_What you should do_:
Once you find a line containing the word "under" in the entries below, copy it.

--*--

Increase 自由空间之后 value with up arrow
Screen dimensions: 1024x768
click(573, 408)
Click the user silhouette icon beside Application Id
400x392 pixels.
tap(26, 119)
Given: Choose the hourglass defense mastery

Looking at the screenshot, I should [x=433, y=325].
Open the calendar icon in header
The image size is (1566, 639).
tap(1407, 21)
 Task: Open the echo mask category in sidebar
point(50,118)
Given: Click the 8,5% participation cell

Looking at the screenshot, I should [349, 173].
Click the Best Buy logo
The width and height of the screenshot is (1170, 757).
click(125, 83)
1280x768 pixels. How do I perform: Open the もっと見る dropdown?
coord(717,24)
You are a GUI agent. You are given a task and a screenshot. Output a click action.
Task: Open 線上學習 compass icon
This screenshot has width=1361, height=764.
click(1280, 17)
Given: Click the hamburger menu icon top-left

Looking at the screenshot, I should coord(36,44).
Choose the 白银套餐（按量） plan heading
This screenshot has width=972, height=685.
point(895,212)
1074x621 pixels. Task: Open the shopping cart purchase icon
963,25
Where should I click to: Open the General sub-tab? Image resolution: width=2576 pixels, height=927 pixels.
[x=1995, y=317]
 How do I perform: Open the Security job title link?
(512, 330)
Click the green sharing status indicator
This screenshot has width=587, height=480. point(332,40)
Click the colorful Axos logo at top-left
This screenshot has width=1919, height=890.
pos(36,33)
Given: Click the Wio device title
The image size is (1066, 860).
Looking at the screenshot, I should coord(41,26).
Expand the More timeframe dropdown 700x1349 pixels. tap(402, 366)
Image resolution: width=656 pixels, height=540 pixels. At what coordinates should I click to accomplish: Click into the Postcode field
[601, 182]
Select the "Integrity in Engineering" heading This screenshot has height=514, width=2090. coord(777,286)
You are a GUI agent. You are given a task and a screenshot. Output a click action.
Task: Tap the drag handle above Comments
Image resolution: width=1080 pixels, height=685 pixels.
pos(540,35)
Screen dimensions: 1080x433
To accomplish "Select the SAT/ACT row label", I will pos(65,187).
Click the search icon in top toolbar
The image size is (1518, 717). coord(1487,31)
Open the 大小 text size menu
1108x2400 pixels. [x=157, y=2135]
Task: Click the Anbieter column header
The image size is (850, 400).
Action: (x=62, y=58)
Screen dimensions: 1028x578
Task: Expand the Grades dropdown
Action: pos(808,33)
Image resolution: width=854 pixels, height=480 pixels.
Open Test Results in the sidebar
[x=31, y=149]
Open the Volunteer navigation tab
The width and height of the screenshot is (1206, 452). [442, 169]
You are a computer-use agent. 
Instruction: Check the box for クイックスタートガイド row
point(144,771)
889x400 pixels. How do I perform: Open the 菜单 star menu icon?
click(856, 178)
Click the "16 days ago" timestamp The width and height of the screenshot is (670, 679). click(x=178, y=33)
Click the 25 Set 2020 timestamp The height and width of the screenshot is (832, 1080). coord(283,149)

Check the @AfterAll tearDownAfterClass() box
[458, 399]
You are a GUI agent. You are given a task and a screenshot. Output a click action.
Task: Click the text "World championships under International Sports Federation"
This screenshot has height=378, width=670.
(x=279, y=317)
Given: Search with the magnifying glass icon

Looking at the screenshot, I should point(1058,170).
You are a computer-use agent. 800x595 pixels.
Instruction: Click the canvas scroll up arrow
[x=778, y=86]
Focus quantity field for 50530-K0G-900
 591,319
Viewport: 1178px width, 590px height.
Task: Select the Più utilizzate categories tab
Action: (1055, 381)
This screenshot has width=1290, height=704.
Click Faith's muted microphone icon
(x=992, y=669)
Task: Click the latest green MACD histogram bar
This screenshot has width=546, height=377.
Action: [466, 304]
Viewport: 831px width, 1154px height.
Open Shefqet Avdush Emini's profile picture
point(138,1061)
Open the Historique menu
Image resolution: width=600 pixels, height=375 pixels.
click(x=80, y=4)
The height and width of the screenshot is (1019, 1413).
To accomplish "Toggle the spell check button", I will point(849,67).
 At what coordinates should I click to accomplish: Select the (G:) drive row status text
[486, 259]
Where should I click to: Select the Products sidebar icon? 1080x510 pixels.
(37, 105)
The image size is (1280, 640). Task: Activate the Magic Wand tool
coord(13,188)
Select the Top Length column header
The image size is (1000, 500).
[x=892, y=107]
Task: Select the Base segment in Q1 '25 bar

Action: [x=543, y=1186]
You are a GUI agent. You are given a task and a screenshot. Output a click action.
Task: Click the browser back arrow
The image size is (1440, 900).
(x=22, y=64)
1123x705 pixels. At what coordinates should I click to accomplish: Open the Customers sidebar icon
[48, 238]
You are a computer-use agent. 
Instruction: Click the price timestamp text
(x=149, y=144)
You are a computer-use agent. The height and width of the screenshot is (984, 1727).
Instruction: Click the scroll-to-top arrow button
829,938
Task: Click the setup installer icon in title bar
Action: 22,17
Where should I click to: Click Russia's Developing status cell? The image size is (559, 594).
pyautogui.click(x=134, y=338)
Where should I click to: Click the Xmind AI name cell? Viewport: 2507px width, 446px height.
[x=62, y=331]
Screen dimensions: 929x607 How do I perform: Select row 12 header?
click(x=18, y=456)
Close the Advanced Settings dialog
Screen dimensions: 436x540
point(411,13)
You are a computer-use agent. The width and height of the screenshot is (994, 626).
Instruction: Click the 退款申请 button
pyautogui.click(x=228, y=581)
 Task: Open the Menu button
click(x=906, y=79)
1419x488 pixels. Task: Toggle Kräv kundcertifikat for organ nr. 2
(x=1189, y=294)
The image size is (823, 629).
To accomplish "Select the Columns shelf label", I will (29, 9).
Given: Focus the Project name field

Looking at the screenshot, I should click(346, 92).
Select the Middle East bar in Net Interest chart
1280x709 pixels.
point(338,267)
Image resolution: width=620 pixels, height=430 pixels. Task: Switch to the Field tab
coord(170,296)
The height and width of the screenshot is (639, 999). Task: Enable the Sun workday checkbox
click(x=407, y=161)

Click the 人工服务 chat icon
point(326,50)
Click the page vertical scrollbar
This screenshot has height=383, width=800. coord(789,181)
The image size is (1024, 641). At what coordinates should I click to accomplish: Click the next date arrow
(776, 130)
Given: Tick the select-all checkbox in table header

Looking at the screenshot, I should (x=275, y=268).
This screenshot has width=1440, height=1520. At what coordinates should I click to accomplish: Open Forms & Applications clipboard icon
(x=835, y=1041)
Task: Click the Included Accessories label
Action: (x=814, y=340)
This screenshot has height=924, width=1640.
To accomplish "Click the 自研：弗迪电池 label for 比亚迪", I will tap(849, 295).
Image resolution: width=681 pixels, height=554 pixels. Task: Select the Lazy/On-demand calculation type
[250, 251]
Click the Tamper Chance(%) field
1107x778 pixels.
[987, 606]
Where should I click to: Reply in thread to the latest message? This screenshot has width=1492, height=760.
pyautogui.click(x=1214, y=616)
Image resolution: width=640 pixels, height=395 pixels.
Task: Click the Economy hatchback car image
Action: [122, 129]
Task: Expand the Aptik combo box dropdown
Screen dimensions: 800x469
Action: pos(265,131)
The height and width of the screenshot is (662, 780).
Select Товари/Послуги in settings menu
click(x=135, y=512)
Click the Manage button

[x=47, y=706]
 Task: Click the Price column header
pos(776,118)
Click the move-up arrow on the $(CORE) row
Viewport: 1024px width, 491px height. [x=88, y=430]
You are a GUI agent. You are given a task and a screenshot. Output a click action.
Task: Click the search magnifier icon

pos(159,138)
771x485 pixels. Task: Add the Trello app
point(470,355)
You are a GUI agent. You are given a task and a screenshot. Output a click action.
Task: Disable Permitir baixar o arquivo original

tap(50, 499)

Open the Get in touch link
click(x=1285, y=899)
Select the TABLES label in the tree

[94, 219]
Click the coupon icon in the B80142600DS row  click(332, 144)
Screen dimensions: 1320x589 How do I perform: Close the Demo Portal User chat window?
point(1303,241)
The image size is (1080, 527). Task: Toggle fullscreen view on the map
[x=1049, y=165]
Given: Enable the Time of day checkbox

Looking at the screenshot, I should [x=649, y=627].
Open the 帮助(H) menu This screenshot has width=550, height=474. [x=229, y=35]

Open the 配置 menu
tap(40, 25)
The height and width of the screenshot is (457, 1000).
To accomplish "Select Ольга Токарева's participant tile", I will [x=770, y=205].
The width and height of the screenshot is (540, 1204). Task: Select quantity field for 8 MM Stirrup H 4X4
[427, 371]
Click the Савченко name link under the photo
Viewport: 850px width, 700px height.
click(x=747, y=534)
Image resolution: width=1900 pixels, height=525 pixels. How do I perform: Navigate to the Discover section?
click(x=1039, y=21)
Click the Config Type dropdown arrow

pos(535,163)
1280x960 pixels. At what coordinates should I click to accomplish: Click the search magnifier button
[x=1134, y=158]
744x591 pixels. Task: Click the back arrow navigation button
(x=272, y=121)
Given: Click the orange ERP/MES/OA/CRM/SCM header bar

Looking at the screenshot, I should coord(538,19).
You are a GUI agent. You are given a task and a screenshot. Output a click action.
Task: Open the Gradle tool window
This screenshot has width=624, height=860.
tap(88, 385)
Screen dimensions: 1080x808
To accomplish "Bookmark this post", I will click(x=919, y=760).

--*--

_Response below_:
Task: Click the text "World championships under International Sports Federation"
Click the Савченко name link under the photo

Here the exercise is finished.